--- start of Source text ---

I see three tiers in a game I'd like to play:

Heroic Tier: Typical low-fantasy stuff. At the beginning of it an equal number of humanoids with pointy sticks, no matter how unskilled, or hungry wolves, is a deadly and serious threat. But the end no individual grunt stands a chance against you, but you still can lose if dogpiled. You do not fight anything seriously stronger than the biggest RL predators or their close equivalents. Your adventures are largely local in scale, unless you get involved in some bigger plot or quest by virtue of your birth, circumstances or cleverness. If this does not happen, you can reasonably expect to attain the status of landed nobility or equivalent, due to your prowess alone, by the end if this tier. Available magic is about as powerful as "having a flamethrower good for a couple of shots and maybe some hand grenades" and non-magical characters are supposed to be viable. Levels 1-6 in 3.X terms.

--- end of Source text ---
--- start of Recorded data ---

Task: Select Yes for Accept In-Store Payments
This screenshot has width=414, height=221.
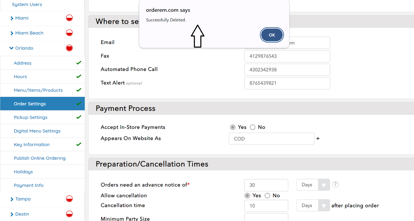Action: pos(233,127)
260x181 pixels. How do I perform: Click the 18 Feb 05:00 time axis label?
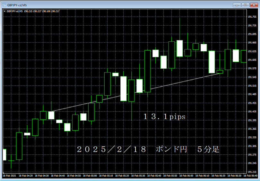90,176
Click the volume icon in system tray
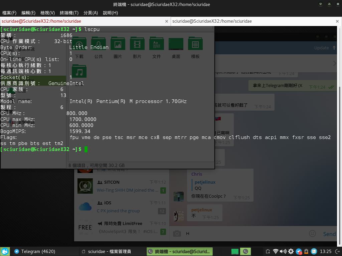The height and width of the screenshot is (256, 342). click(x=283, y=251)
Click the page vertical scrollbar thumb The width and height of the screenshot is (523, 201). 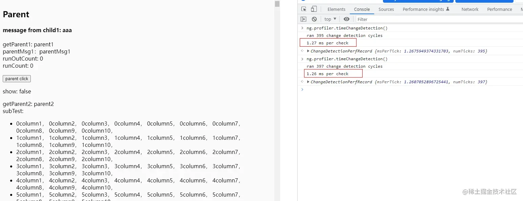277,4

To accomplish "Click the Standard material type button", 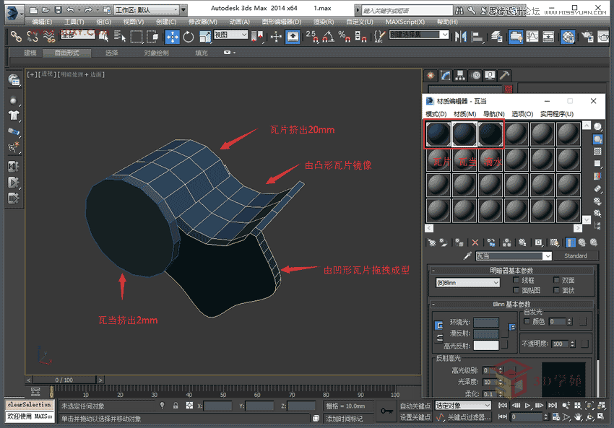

--- end of Recorded data ---

(Requirement) Summarize the heroic-tier description in two sentences. The data above are separate material, apart from the heroic-tier description.

(Result of this task) The heroic tier is a low-fantasy stage in which characters begin seriously threatened by an equal number of stick-wielding humanoids or hungry wolves and end able to beat any single grunt, though they can still lose if dogpiled, and they face nothing much stronger than the biggest real-life predators. Adventures are mostly local in scale, magic is about as powerful as a few flamethrower shots and some hand grenades, non-magical characters are meant to be viable, and the tier covers levels 1-6 in 3.X terms.